**WORK TASK:** Could you copy word for word only the lines between the one containing "Instruction: Click the duration clock icon" and the end of the listing below, both included, and leave out the pictures?

----

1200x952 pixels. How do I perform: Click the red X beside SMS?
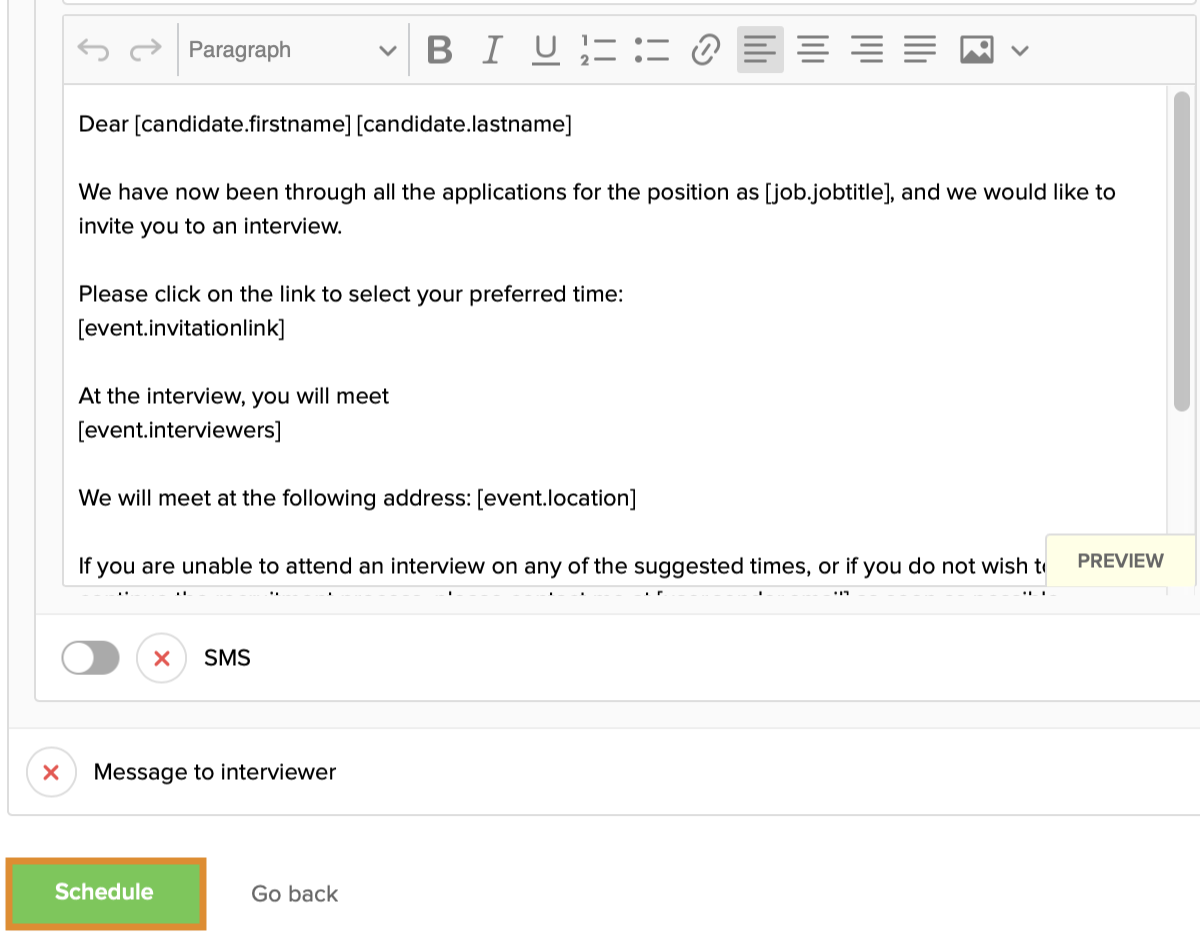click(161, 658)
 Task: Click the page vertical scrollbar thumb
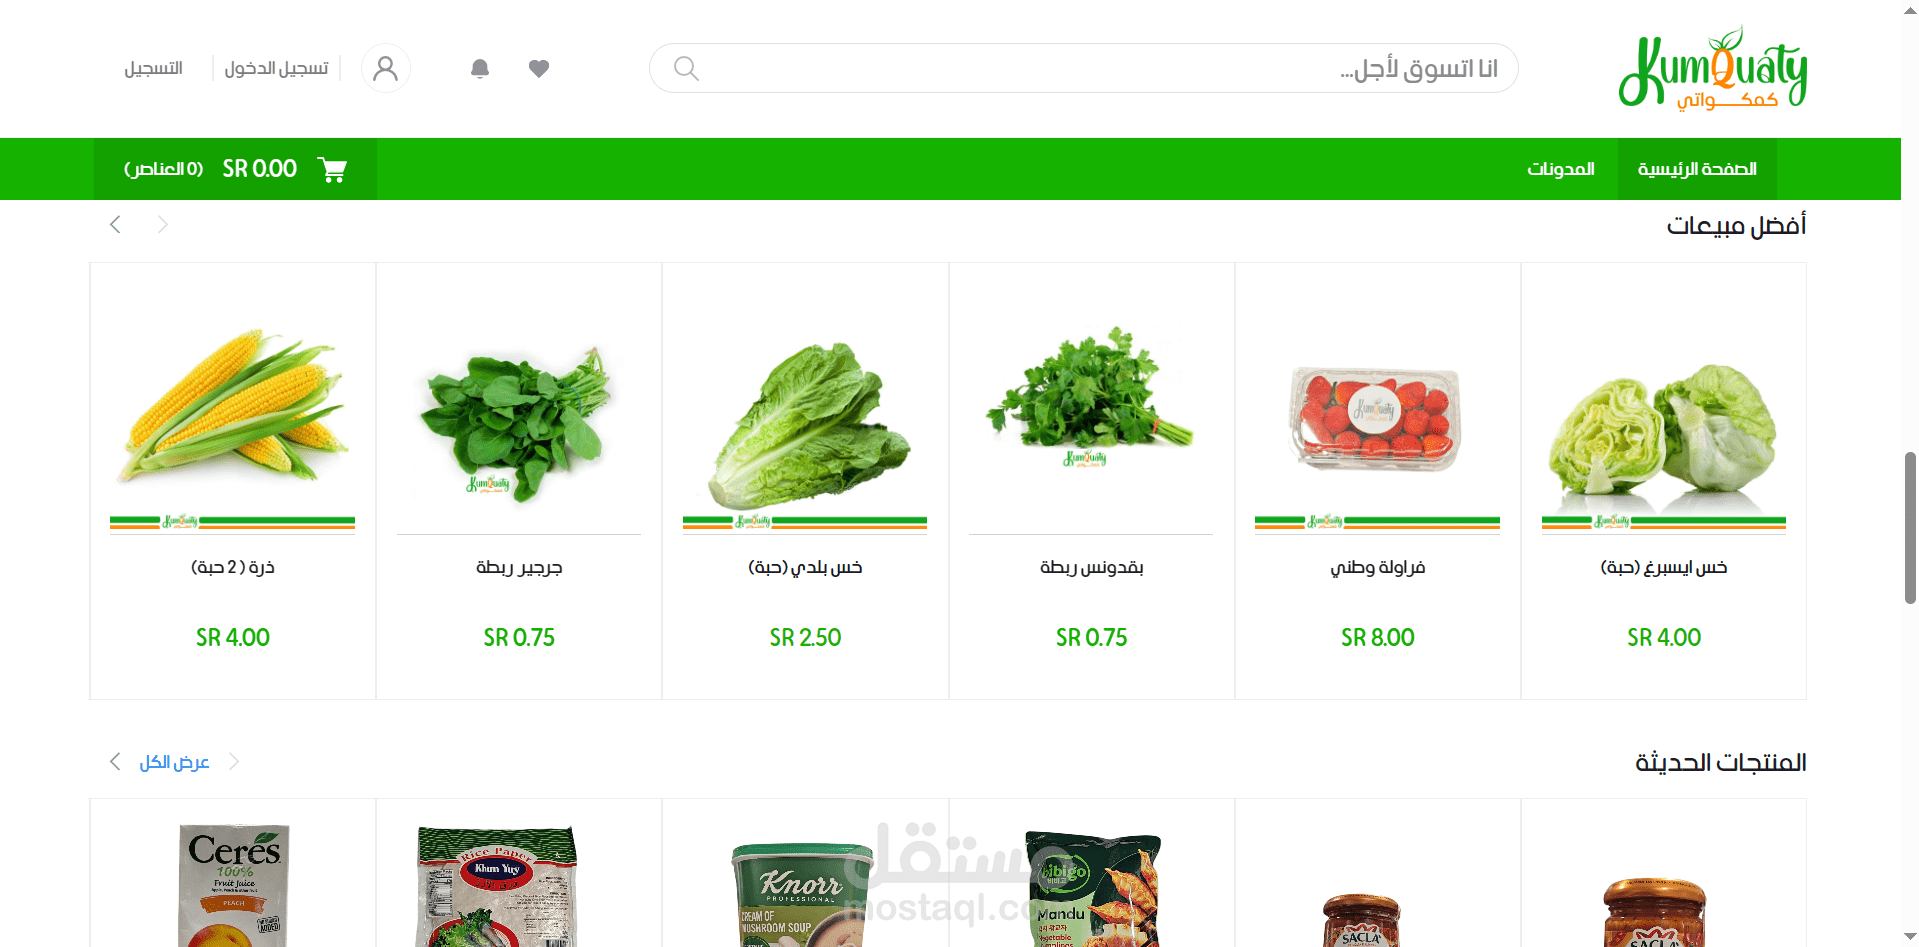click(1910, 528)
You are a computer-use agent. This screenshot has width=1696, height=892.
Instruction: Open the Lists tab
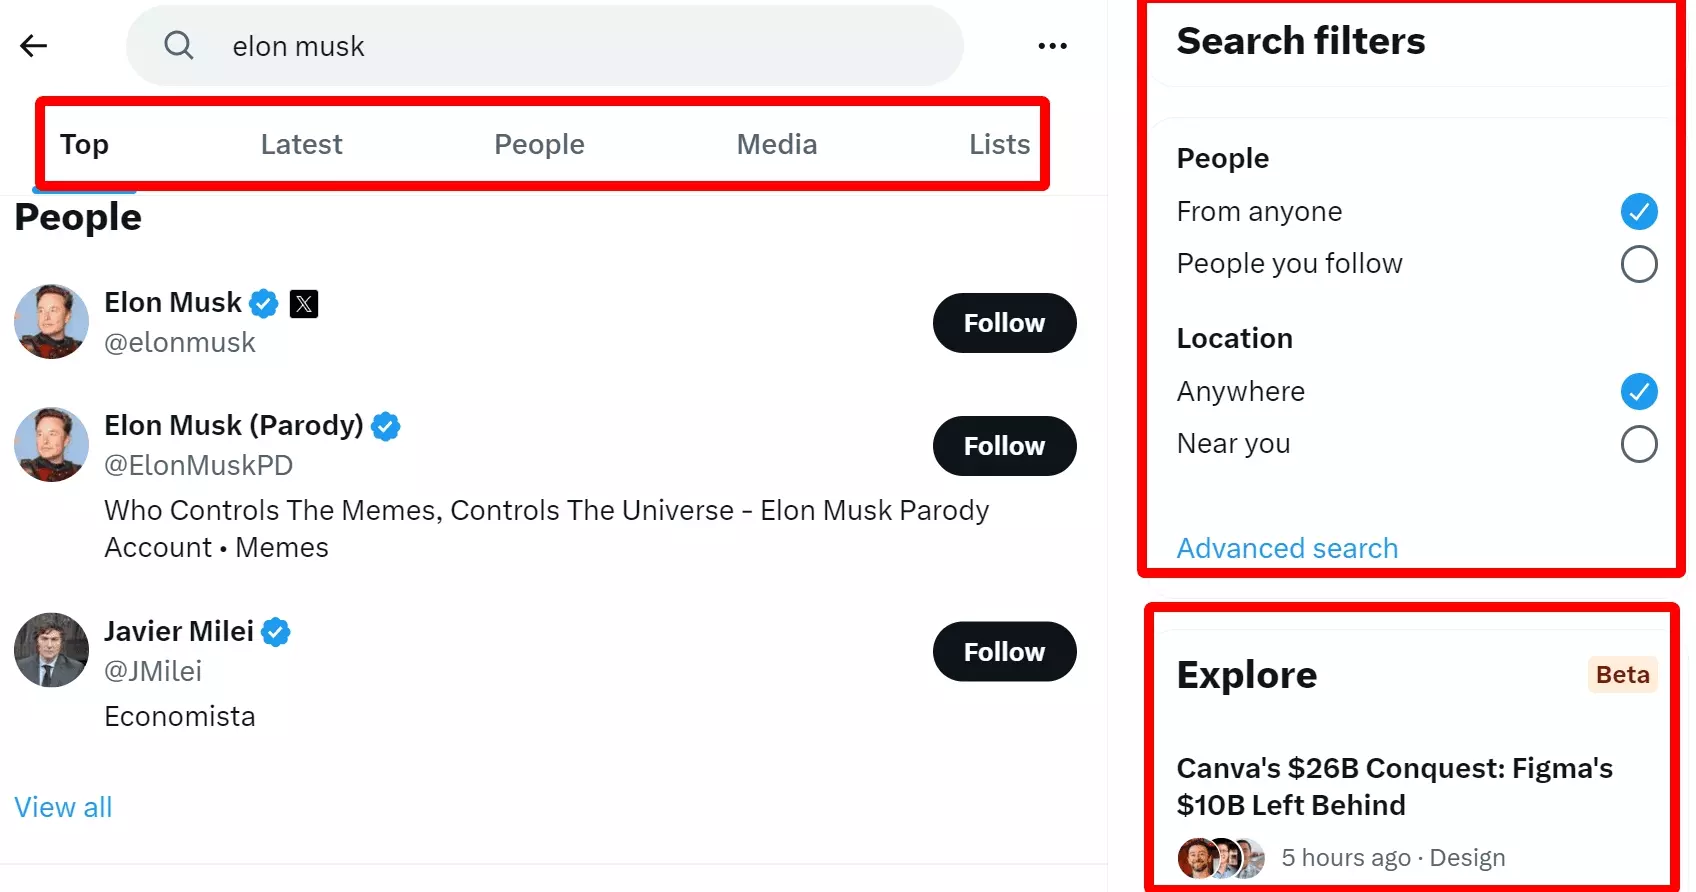click(998, 144)
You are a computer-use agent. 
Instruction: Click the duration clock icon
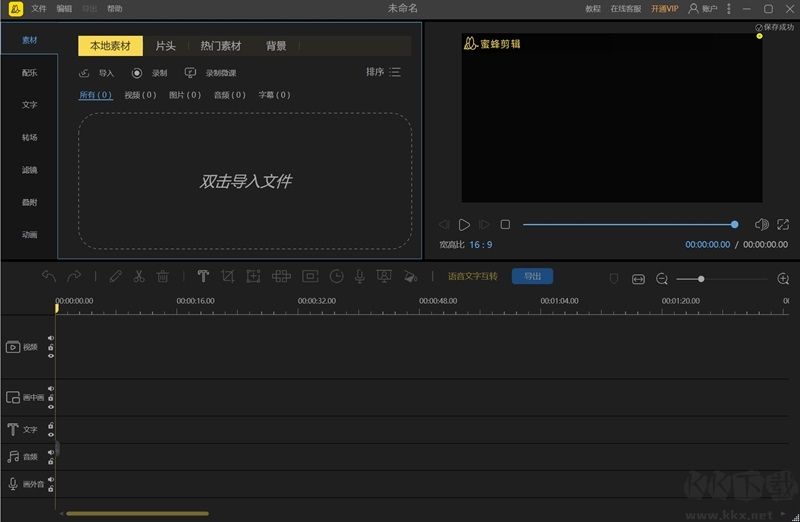coord(336,277)
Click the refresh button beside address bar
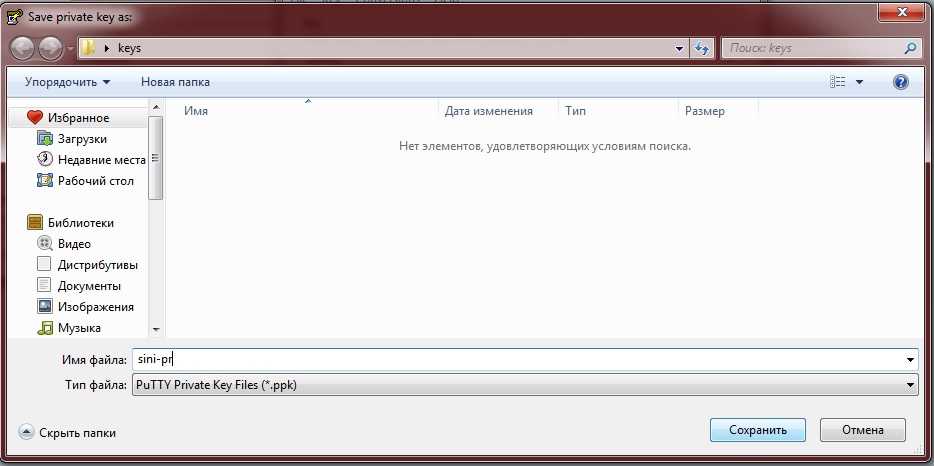 (701, 48)
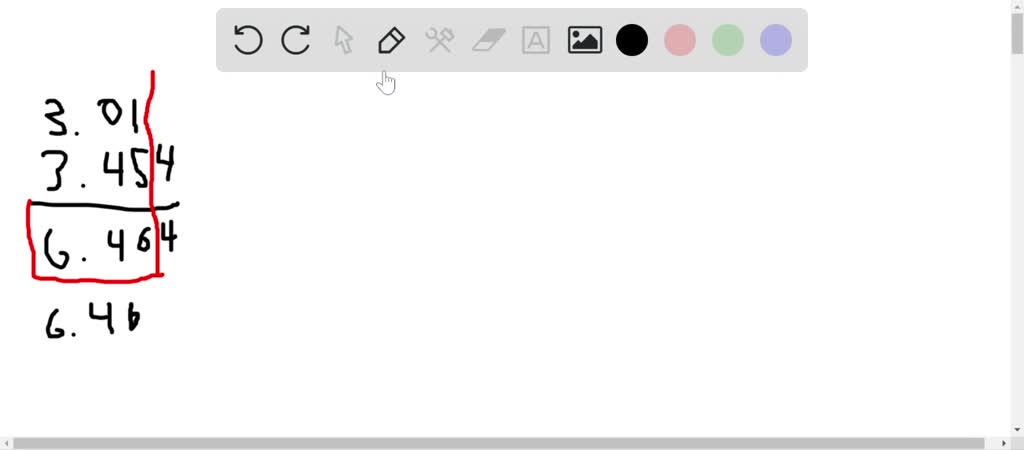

----

**TASK ANSWER:**
Instruction: Click the duration clock icon
coord(336,277)
Click the refresh button beside address bar
 (701, 48)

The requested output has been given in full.